* [What to work on]:
Can you resume the forum thread below about an App Intent snippet view that ignores dark mode, picking up right after its last reply?

* [Extracted text]:
************

View shown by App Intent with ShowsSnippetView doesn't adapt to dark mode

I have an App Intent that conforms to ShowsSnippetView and returns a view that is shown in the Siri interface after the shortcut runs. The view simply consists of a VStack with a Text element, with no special styling. When my device is set to dark mode, the view doesn't adapt: the text is black, but the background of the Siri interface is a transparent dark gray, which makes the text almost unreadable. The text should be white in dark mode. The colorScheme environment value inside the view corresponds to light mode, even though the device is set to dark mode. This is most likely a bug in iOS.

Answered by DTS Engineer in 838871022

You should set up your view so that it uses the system's vibrant color constants, so that they automatically adapt in Dark Mode — Design App Shortcuts mentions this. Our sample code project does this in a view for a snippet with the secondary color modifier (partly shown below), with the Dark Mode results you see in the screenshot.

struct TrailInfoView: View {
...
var body: some View {
HStack {
Spacer()
VStack {
...
VStack {
Text(trail.name)
.font(.title)
Text(trail.regionDescription)
.font(.subheadline)
.foregroundColor(.secondary)
if includeConditions {
Text(trail.currentConditions)
.font(.callout)
.foregroundColor(.secondary)
}
}
}
Spacer()
}
}
}

— Ed Ford,  DTS Engineer

You should set up your view so that it uses the system's vibrant color constants, so that they automatically adapt in Dark Mode — Design App Shortcuts mentions this. Our sample code project does this in a view for a snippet with the secondary color modifier (partly shown below), with the Dark Mode results you see in the screenshot.

struct TrailInfoView: View {
...
var body: some View {
HStack {
Spacer()
VStack {
...
VStack {
Text(trail.name)
.font(.title)
Text(trail.regionDescription)
.font(.subheadline)
.foregroundColor(.secondary)
if includeConditions {
Text(trail.currentConditions)
.font(.callout)
.foregroundColor(.secondary)
}
}
}
Spacer()
}
}
}

— Ed Ford,  DTS Engineer

@DTS Engineer , I don't see anything in that view that is different from what I already have:

struct ResponseSnippetView: View {
let text: String
var body: some View {
VStack(alignment: .leading, spacing: 8) {
Text(.init(text))
}
.padding()
.frame(maxWidth: .infinity, alignment: .leading)
}
}

As I mentioned, the text appears black in dark mode, not white as in the screenshot you posted. The colorScheme value inside the view corresponds to light mode even when the device is in dark mode.

I created a minimal reproduction here: https://github.com/DePasqualeOrg/Test-App-Intent-Snippet

As I noted, this appears to be a bug in iOS.

I can't access the GitHub link you posted. Based on your code snippet, you don't have a semantic color modifier on your Text, like .foregroundColor(.secondary) in my code snippet. That's the correct way to handle this.

************

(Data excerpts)
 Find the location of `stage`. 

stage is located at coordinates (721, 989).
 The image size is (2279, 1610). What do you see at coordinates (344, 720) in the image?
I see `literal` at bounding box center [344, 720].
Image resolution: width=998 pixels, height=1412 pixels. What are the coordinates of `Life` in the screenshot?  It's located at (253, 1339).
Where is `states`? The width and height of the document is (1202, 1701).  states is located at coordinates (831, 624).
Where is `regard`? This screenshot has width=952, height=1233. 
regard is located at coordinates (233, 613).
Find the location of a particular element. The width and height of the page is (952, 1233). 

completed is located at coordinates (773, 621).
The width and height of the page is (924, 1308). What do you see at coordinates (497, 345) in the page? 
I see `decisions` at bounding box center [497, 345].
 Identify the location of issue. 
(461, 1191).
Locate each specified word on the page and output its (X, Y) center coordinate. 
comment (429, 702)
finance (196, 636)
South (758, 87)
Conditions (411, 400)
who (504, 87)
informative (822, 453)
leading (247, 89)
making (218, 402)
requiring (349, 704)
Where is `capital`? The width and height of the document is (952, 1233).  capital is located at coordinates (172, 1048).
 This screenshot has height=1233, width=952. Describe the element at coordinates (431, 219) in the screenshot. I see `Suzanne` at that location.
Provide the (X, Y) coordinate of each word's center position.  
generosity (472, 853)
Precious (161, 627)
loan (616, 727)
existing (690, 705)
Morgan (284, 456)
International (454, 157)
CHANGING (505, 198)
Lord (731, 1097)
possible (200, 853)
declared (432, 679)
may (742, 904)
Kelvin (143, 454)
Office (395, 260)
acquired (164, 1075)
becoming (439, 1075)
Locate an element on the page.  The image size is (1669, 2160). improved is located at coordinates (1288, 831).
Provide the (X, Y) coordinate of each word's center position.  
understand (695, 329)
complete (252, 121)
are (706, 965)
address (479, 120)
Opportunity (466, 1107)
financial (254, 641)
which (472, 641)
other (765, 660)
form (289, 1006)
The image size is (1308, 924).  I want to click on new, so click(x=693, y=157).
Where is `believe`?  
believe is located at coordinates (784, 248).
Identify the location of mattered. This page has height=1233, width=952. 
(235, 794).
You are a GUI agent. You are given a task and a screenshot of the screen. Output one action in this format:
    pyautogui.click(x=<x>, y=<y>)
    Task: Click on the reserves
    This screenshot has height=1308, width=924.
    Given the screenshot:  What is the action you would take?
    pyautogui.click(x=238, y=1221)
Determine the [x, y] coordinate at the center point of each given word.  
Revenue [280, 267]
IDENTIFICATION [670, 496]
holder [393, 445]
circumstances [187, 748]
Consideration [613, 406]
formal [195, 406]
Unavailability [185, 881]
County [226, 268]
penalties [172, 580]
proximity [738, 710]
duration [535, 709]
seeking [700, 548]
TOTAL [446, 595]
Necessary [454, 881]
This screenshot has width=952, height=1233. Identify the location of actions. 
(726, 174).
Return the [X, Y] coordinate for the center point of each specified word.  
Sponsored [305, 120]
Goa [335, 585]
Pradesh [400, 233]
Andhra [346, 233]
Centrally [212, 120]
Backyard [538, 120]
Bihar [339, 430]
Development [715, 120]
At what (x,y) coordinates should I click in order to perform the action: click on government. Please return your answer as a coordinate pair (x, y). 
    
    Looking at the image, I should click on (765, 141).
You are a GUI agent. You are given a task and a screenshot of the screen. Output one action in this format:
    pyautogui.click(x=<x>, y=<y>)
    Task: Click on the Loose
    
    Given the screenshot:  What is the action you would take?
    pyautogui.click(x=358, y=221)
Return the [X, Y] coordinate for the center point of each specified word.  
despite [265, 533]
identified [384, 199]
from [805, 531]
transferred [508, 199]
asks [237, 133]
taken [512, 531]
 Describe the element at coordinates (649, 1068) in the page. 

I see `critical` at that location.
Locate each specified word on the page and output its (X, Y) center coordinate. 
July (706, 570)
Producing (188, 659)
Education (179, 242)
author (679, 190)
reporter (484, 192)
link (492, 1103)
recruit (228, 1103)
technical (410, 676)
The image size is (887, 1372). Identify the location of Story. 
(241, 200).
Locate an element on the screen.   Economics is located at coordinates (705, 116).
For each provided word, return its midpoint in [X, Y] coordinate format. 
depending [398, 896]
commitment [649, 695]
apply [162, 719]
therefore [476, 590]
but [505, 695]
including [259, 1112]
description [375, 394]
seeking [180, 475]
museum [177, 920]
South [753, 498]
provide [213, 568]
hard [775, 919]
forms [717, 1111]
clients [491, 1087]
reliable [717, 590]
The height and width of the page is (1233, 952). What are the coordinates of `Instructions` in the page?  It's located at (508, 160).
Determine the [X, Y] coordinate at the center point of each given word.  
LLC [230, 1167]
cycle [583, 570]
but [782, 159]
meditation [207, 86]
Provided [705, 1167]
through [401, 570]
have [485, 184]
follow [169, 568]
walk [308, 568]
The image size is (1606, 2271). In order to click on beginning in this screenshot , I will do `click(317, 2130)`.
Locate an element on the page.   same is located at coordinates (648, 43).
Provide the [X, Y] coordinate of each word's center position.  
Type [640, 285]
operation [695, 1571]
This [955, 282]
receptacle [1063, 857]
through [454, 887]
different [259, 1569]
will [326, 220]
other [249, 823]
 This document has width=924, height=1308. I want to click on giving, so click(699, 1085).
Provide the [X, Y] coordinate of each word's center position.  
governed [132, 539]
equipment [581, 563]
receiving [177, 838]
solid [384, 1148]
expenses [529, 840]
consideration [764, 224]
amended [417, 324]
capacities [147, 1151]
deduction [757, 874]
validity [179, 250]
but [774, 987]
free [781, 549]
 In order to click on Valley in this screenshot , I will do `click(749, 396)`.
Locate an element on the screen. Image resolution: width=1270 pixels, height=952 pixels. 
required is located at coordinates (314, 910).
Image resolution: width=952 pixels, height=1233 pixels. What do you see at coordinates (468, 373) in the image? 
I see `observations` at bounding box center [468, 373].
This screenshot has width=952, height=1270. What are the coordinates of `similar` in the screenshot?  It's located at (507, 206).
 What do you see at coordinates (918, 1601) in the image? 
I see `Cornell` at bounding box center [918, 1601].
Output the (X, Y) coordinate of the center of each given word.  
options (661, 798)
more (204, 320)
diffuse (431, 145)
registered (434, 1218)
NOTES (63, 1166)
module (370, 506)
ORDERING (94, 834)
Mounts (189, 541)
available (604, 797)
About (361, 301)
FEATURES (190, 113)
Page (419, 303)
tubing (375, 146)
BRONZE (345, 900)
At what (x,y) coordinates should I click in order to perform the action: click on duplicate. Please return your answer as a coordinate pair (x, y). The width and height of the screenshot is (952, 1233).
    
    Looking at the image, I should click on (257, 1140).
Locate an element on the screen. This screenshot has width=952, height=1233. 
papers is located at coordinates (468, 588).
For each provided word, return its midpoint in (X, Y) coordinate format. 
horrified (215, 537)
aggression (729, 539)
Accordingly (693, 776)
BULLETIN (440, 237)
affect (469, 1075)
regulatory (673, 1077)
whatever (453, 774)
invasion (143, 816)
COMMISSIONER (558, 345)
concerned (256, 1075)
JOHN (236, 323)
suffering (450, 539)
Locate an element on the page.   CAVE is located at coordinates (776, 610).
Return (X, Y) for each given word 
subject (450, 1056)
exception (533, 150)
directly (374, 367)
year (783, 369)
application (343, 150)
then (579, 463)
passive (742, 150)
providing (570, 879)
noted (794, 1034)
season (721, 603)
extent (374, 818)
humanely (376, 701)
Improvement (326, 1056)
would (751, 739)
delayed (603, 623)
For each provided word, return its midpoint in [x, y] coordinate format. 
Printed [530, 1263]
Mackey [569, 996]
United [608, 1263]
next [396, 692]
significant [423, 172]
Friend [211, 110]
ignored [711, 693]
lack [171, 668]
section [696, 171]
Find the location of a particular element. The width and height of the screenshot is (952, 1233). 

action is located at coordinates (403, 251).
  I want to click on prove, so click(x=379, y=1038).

************

* [Response area]:
— Ed Ford,  DTS Engineer

Sorry, I forgot to make the repo public. It's now public.

You're wrong about specifying .foregroundColor(.secondary). I tried that and it does not change the fact that the snippet view is not displaying properly in dark mode.

Please read again what I wrote: The colorScheme environment variable is even showing light when the device is set to dark mode, so this is a bug in iOS. Please try the reproduction in the repo to see it for yourself.

You're wrong about specifying .foregroundColor(.secondary). I tried that and it does not change the fact that the snippet view is not displaying properly in dark mode.

What iOS version are you testing on? I shared a screenshot that shows a snippet in dark mode, straight from one of our published sample code projects. If you run that same sample code project on the iOS version that you are testing with, do you see the exact same thing as in my screenshot?

I looked at your project (thanks for opening up the GitHub link), and if I run the project without modifications, I cannot reproduce your screenshot on iOS 18.5. I've attached the screenshot from your app at the end for the record.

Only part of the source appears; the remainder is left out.